Source information section start

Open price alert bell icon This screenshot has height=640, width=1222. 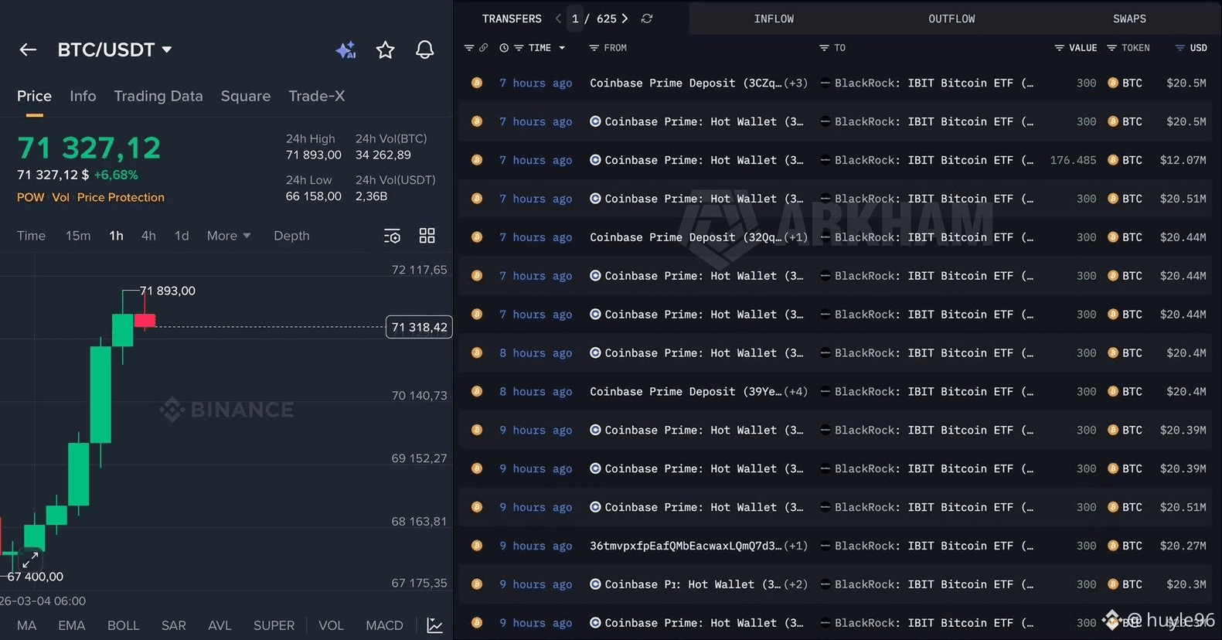point(424,50)
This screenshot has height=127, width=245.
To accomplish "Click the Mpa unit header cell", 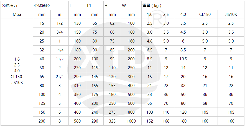I will 17,14.
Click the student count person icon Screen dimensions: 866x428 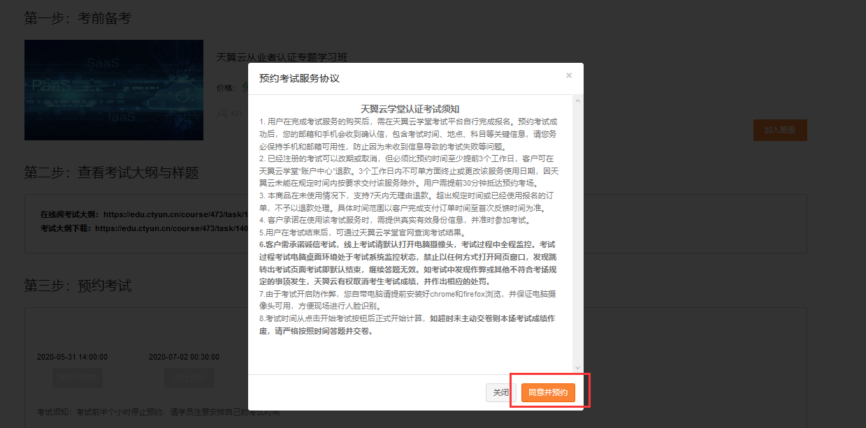(222, 113)
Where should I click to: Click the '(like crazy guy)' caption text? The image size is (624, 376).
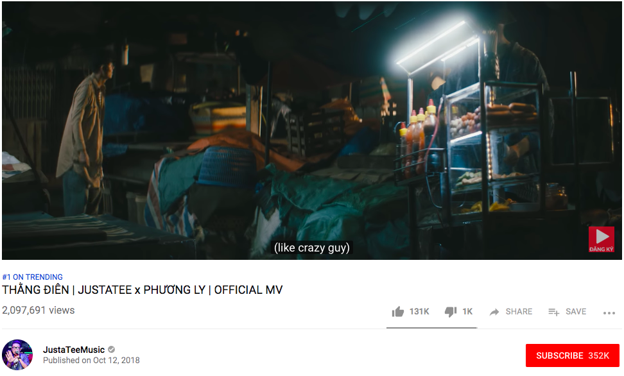(x=311, y=248)
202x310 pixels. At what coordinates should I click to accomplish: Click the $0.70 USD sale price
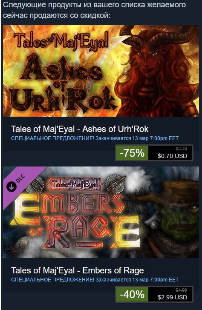[x=172, y=156]
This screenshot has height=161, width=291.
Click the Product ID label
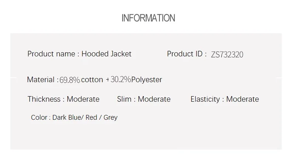pyautogui.click(x=185, y=54)
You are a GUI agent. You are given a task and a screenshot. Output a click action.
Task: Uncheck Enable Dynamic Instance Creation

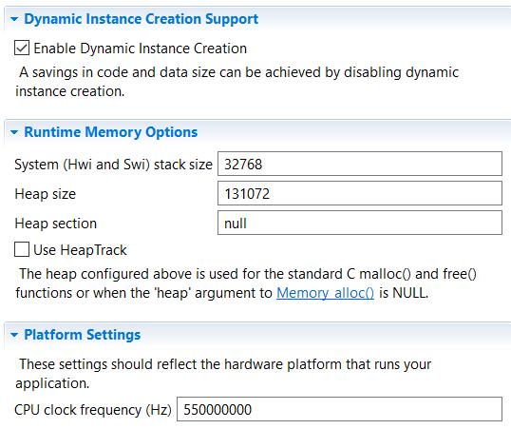pyautogui.click(x=22, y=49)
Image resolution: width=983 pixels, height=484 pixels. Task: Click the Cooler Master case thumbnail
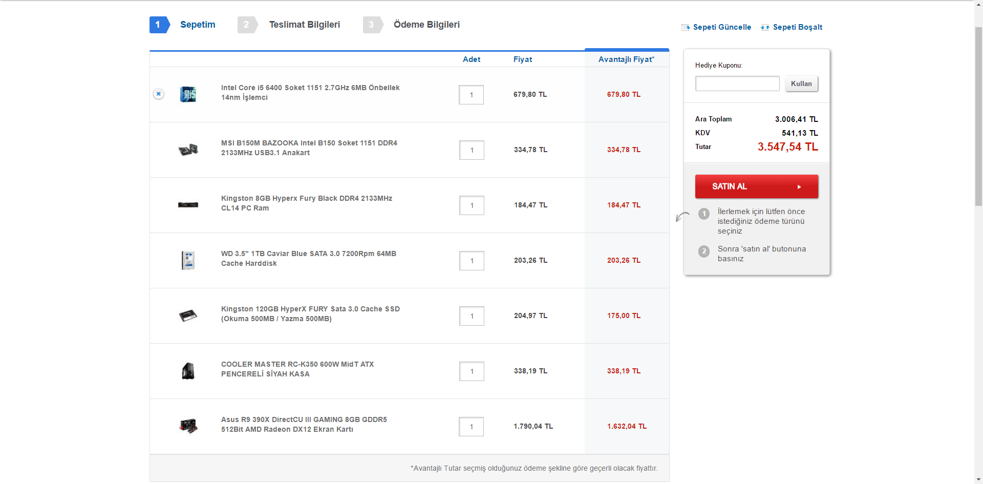pos(188,371)
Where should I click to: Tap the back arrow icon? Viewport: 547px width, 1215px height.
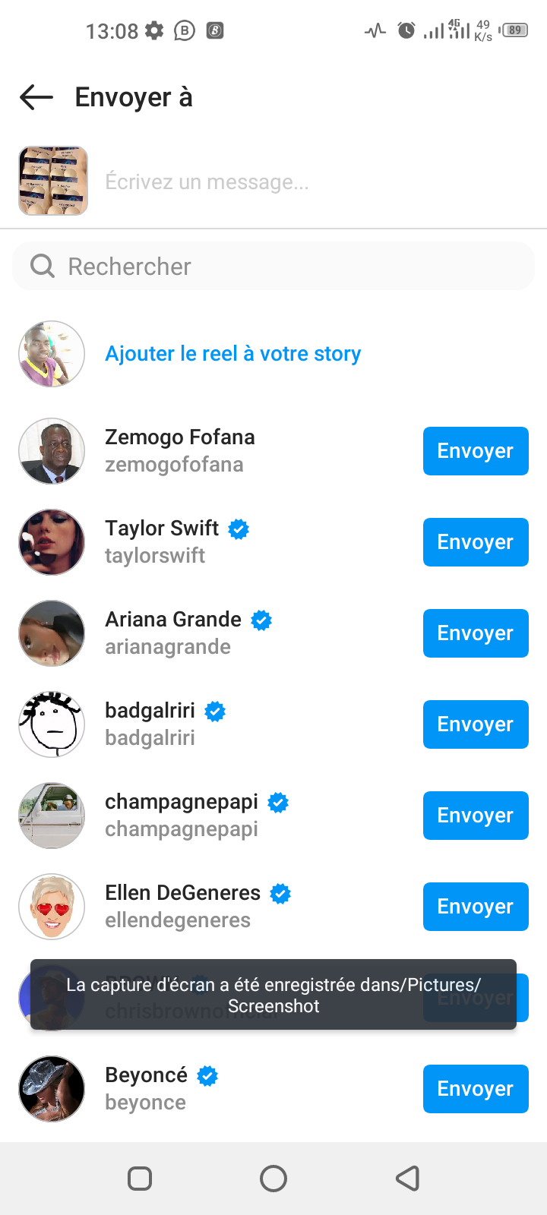point(36,97)
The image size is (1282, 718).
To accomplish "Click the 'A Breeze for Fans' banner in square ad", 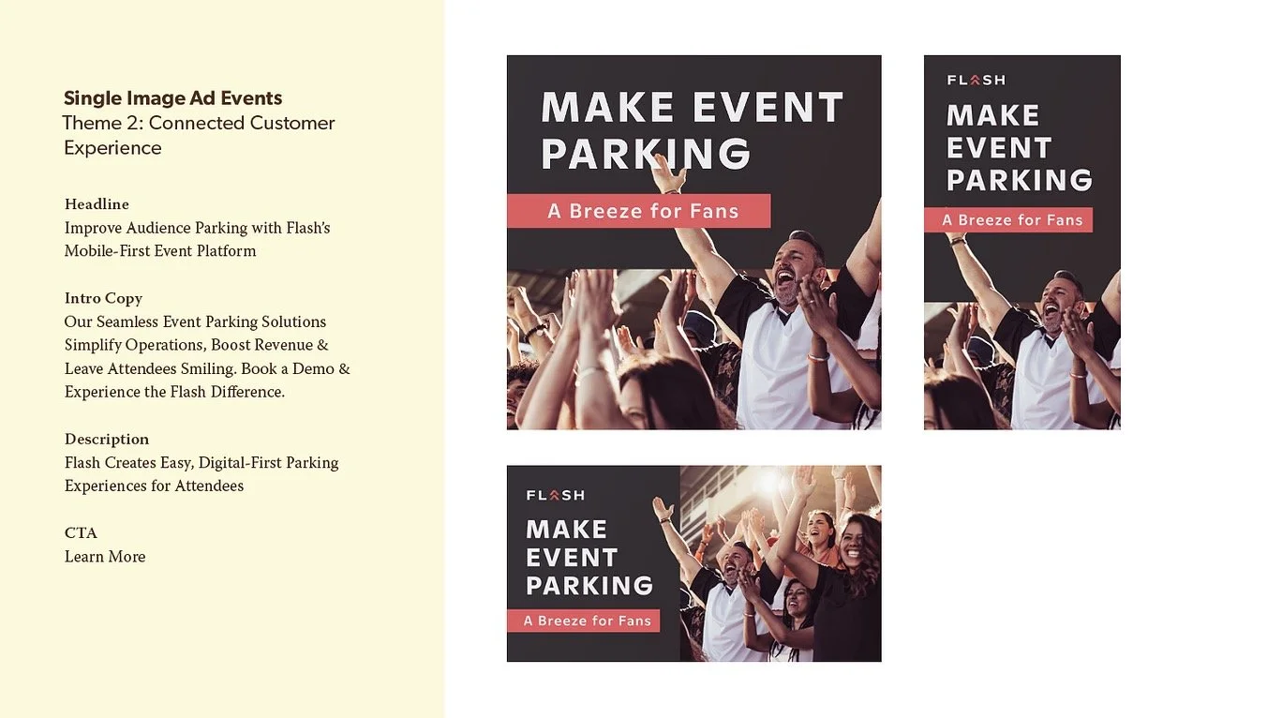I will (x=638, y=211).
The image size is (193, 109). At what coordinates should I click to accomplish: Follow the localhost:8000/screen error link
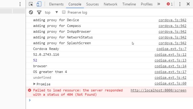[158, 90]
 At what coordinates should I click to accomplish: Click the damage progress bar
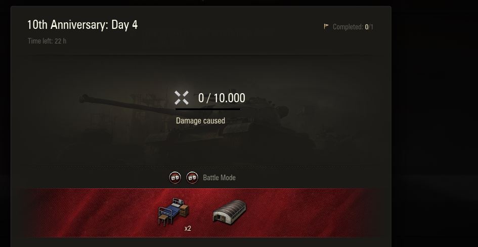tap(207, 109)
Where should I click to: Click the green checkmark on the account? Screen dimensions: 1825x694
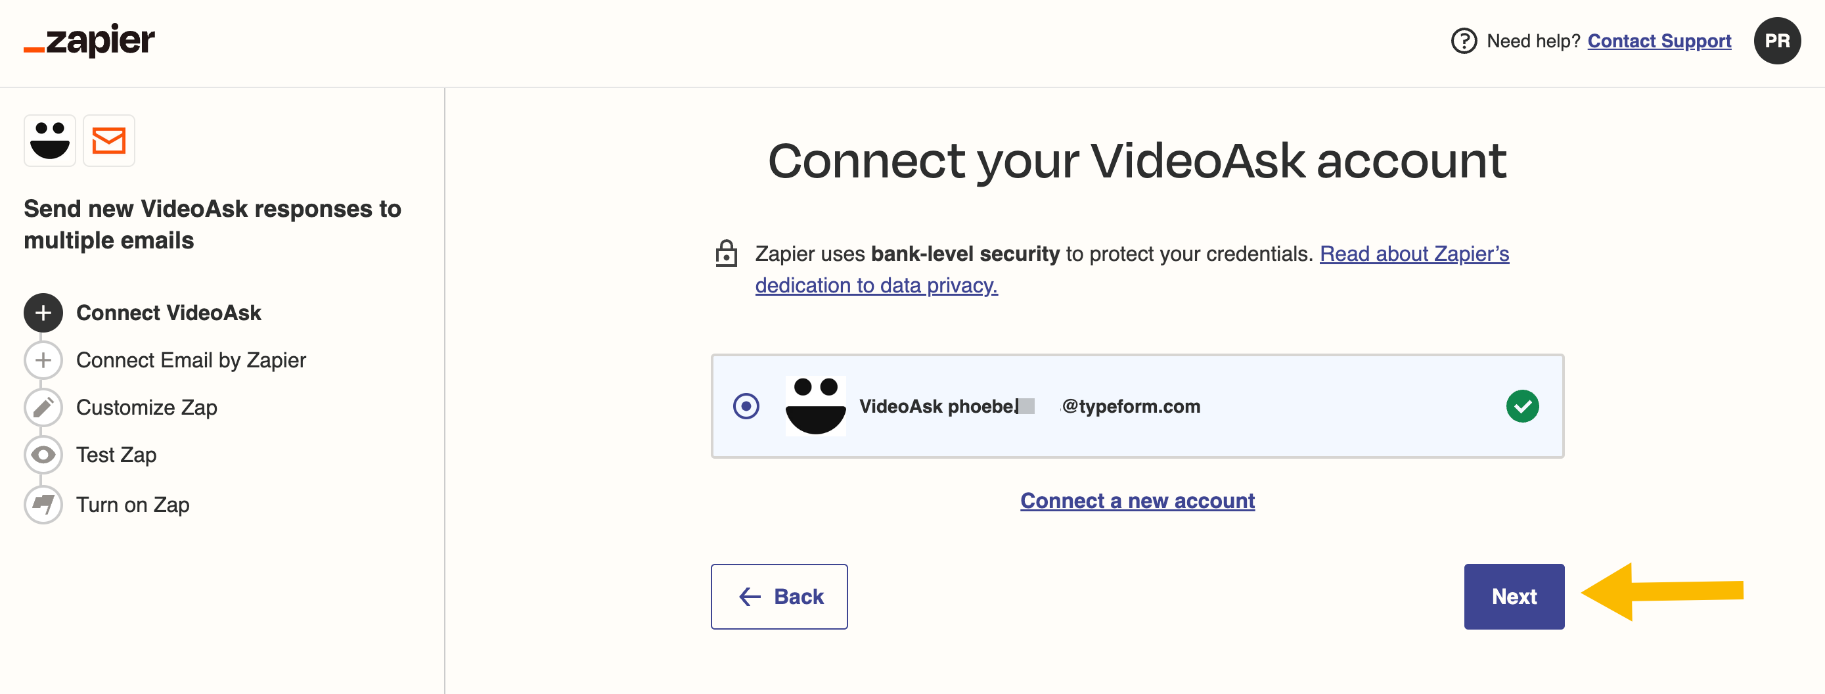tap(1522, 406)
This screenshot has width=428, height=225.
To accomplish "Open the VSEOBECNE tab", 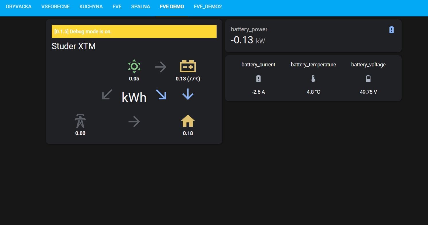I will (55, 7).
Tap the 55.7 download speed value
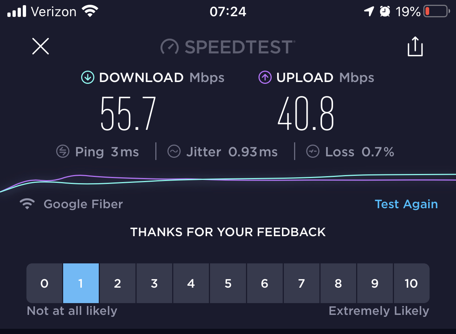 click(x=129, y=113)
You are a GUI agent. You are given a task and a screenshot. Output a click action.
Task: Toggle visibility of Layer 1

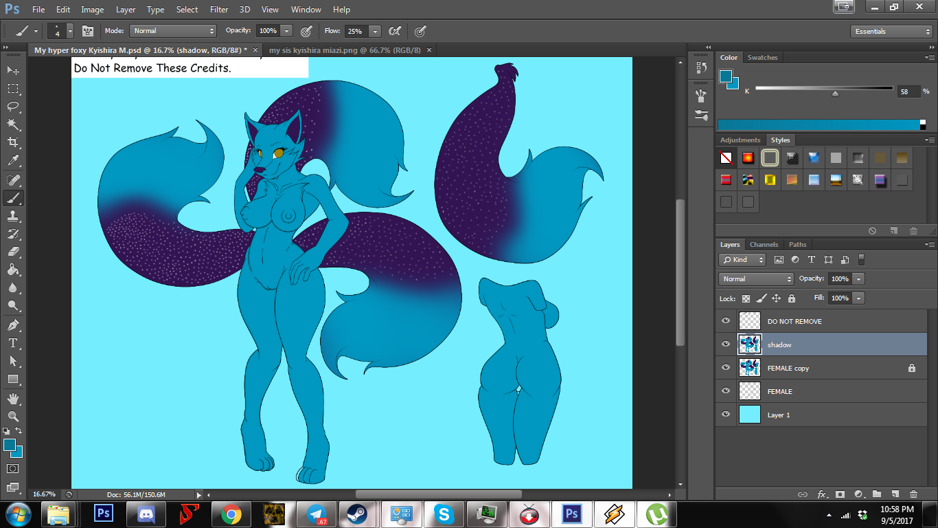[726, 415]
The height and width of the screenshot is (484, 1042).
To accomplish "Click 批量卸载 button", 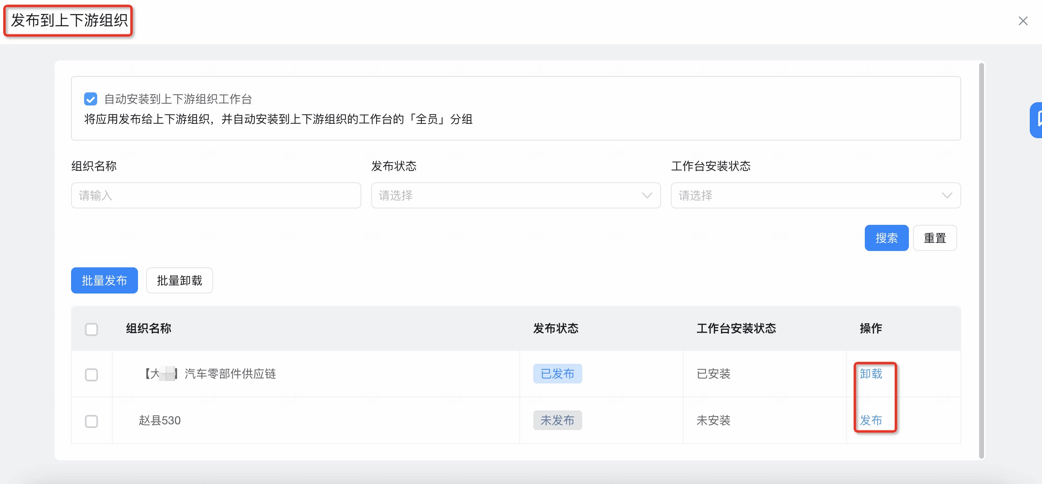I will [180, 280].
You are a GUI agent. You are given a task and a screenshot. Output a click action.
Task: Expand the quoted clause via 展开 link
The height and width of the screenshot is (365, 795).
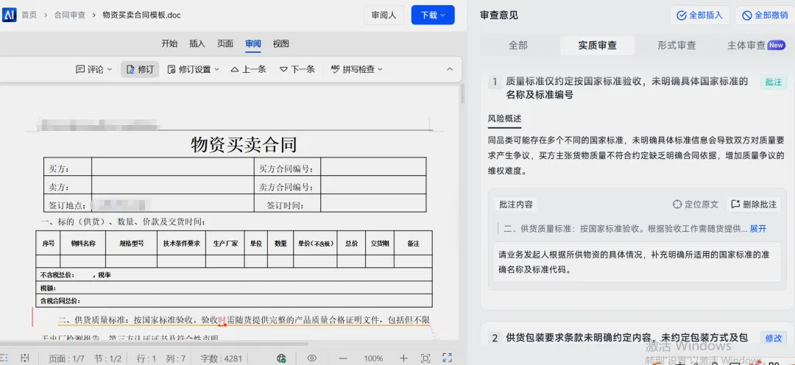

Source information section end

Please retype, exactly and only, the lines from the one holding "Task: Expand the quoted clause via 展开 link" to the end of the entries, both ends included, without any pictures.

◆ Written answer
Task: Expand the quoted clause via 展开 link
The height and width of the screenshot is (365, 795).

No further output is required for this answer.